入侵检测系统根据所述训练样本集合，确定相对互连度阈值和相对紧密度阈值；则

根据所述测试样本集合所包含的聚簇的总个数、所述训练样本集合所包含的训练样本簇对应的行为类别的数目，以及确定的各相对互连度值和各相对紧密度值，确定该聚簇的行为类别，具体包括：

比较所述总个数和所述数目；并

在比较得到所述总个数不大于所述数目时，分别确定各训练样本簇和该聚簇之间的相对互连度值和相应的相对紧密度值的乘积，并根据最大的所述乘积对应的训练样本簇的行为类别确定该聚簇的行为类别是否为入侵行为类别；

在比较得到所述总个数大于所述数目时，判断是否存在满足预定判决条件的训练样本簇；在判断结果为是时，根据满足所述条件的训练样本簇的行为类别确定该聚簇的行为类别是否为入侵行为类别；在判断结果为否时，确定该聚簇的行为类别为不同于任意所述训练样本簇所属行为类别的新的行为类别；其中，所述预定判决条件包括：训练样本簇与该聚簇之间的相对互连度值和相对紧密度值分别不小于所述相对互连度阈值和所述相对紧密度阈值。

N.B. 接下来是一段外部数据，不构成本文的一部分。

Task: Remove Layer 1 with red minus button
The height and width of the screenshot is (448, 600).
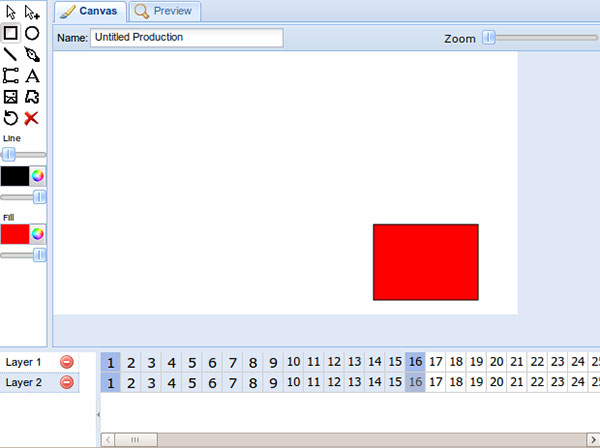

3.如权利要求2所述的方法，其特征在于，根据所述训练样本集合，确定相对互连度阈值和相对紧密度阈值，具体包括：

确定所述入侵检测数据集合所包含的潜在主题的个数、所述入侵检测数据集合中的每个待检测样本所包含的潜在主题的分布概率值和每个潜在主题所包含的属性特征的分布概率值；

根据确定的所述潜在主题的分布概率值和所述属性特征的分布概率值，分别确定每个潜在主题所包含的属性特征的重要度值；

根据确定出的各重要度值，从所述潜在主题所包含的属性特征中选取属性特征；

根据选取的属性特征和所述训练样本集合，确定用于表征所述训练样本集合中包含的各个训练样本的邻接图，并根据所述邻接图中作为邻接图节点的不同训练样本之间的距离，确定不同训练样本簇之间的相对互连度值和相对紧密度值；

根据确定出的各相对互连度值和相对紧密度值，确定相对互连度阈值和相对紧密度阈值。

4.如权利要求3所述的方法，其特征在于，确定所述入侵检测数据集合所包含的潜在主题的个数、所述入侵检测数据集合中的每个待检测样本所包含的潜在主题的分布概率值和每个潜在主题所包含的属性特征的分布概率值，具体包括：

根据LDA模型混乱度分析技术，确定所述入侵检测数据集合所包含的潜在主题的个数；

基于指定的超参数α和β，Gibbs抽样估计技术以及确定出的所述入侵检测数据集合所包含的潜在主题的个数，确定所述入侵检测数据集合中的每个待检测样本所包含的潜在主题的分布概率值和每个潜在主题所包含的属性特征的分布概率值。